Hans Coray (9 June 1906 – 22 November 1991) was a Swiss artist and furniture designer. He is best known for designing the Landi chair for the Swiss National Exhibition of 1939, a lightweight aluminium chair that became a classic of Swiss industrial design and is held in the collection of the Museum of Modern Art in New York. In addition to the Landi chair, Coray designed furniture for industrial production, including pieces for the line für den Wohnbedarf, and worked as a painter, sculptor and art dealer.

== Early life and education ==
Hans Coray was born on 9 June 1906 in Wald in the canton of Zurich and was originally from Sagogn in Graubünden. He was the son of Han Coray and Domenica Hössli.

Coray studied Romance languages at the University of Zurich and received a doctorate in 1929. In 1931 he worked as a middle-school teacher in Aarau and Zuoz and produced his first furniture designs. Between 1932 and 1938 he pursued further study in subjects including graphology, astrology, religious philosophy and design, and began work in metal design.

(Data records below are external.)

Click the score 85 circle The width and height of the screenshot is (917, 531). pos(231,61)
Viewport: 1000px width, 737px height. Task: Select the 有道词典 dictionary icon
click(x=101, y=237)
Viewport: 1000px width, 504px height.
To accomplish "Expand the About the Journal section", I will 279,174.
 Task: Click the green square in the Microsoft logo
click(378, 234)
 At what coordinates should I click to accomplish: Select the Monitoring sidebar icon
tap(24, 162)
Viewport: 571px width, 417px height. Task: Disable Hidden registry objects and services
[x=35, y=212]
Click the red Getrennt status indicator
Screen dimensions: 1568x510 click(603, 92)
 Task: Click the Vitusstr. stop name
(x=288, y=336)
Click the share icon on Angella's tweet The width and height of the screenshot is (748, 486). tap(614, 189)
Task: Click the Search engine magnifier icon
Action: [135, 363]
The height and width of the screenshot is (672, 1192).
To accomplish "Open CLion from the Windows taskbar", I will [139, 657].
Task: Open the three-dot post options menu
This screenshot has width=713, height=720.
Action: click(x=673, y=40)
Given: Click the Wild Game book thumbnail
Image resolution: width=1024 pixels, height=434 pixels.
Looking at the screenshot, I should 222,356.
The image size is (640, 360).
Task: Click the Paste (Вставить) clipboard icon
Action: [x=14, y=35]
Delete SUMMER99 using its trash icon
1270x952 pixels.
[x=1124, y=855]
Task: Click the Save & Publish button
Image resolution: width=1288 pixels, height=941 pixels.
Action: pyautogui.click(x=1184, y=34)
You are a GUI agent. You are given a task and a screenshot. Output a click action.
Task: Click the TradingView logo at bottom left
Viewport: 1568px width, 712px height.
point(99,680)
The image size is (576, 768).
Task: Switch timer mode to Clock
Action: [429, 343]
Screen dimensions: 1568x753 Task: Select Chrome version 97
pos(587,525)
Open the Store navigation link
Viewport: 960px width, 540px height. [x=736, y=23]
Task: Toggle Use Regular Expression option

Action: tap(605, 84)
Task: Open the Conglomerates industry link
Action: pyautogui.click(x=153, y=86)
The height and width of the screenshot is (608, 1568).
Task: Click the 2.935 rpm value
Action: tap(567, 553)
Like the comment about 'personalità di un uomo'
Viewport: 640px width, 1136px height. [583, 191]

Coray died in Zurich on 22 November 1991.

== Design career ==
For the Swiss National Exhibition of 1939 he designed the official Landi chair, a stackable chair made of perforated aluminium sheet. The idea of creating an official chair for the exhibition originated with architect Hans Fischli. Coray won a competition in 1938 to design the chair, around 1500 examples of which were produced for use across the exhibition grounds. The chair later entered series production and was manufactured in a modified form from 1962 onward, and is included in the collection of the Museum of Modern Art in New York.

Coray subsequently designed numerous other products, including furniture for the line für den Wohnbedarf, such as a garden chair and the table “Ponton”. He was among the first Swiss designers to create furniture models intended for industrial production, particularly seating furniture.

From 1945 Coray worked as a designer, artist and art dealer.